— What the task asks —
Duplicate the data below line for line, starting at its first line and stopping after the line that contains "Open the 品種マスタ".

Word and element pointing entries:
..............................

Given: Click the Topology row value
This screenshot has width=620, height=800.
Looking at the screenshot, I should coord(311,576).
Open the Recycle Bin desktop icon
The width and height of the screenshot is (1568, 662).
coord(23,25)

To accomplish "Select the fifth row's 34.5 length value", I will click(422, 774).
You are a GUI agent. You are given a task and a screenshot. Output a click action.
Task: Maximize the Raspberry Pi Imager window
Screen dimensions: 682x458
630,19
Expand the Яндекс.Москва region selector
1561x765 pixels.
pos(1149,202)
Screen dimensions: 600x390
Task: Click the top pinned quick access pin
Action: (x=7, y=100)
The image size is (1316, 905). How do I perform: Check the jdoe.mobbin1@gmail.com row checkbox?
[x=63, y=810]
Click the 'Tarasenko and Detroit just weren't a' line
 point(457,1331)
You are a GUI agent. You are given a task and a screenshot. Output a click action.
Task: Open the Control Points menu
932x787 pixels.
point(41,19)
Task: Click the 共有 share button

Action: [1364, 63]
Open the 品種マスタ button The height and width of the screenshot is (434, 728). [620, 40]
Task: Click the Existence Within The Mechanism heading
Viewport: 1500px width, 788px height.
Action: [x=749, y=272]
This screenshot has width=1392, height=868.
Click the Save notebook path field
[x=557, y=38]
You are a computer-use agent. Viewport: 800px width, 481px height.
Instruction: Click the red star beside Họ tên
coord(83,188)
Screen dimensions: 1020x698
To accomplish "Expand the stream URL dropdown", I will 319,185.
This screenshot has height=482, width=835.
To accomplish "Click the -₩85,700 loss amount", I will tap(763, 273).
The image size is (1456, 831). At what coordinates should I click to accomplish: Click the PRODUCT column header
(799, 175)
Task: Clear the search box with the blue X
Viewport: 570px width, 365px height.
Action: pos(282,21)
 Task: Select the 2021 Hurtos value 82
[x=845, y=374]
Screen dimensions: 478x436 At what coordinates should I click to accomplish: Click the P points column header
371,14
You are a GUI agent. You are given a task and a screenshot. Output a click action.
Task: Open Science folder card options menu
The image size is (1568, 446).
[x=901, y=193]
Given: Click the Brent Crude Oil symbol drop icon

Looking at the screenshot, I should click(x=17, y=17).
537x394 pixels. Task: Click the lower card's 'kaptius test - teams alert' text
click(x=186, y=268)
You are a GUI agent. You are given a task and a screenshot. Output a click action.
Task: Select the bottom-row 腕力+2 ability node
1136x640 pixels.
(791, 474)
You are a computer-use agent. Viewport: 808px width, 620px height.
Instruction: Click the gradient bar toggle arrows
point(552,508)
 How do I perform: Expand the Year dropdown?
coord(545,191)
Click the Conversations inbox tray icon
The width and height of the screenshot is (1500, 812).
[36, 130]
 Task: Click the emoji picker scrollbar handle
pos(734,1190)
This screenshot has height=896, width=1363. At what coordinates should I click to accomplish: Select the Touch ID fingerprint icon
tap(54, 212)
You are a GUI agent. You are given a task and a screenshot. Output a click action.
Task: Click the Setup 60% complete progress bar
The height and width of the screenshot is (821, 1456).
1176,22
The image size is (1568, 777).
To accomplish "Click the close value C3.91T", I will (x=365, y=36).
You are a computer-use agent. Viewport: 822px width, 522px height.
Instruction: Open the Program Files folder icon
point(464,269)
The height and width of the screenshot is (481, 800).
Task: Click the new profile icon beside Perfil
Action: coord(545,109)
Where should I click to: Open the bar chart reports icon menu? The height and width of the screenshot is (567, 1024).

..............................

— Output of the exercise —
Given: Click the Topology row value
This screenshot has width=620, height=800.
Looking at the screenshot, I should coord(311,576).
Open the Recycle Bin desktop icon
The width and height of the screenshot is (1568, 662).
coord(23,25)

To accomplish "Select the fifth row's 34.5 length value", I will click(422, 774).
You are a GUI agent. You are given a task and a screenshot. Output a click action.
Task: Maximize the Raspberry Pi Imager window
Screen dimensions: 682x458
630,19
Expand the Яндекс.Москва region selector
1561x765 pixels.
pos(1149,202)
Screen dimensions: 600x390
Task: Click the top pinned quick access pin
Action: (x=7, y=100)
The image size is (1316, 905). How do I perform: Check the jdoe.mobbin1@gmail.com row checkbox?
[x=63, y=810]
Click the 'Tarasenko and Detroit just weren't a' line
 point(457,1331)
You are a GUI agent. You are given a task and a screenshot. Output a click action.
Task: Open the Control Points menu
932x787 pixels.
point(41,19)
Task: Click the 共有 share button

Action: [1364, 63]
Open the 品種マスタ button The height and width of the screenshot is (434, 728). [620, 40]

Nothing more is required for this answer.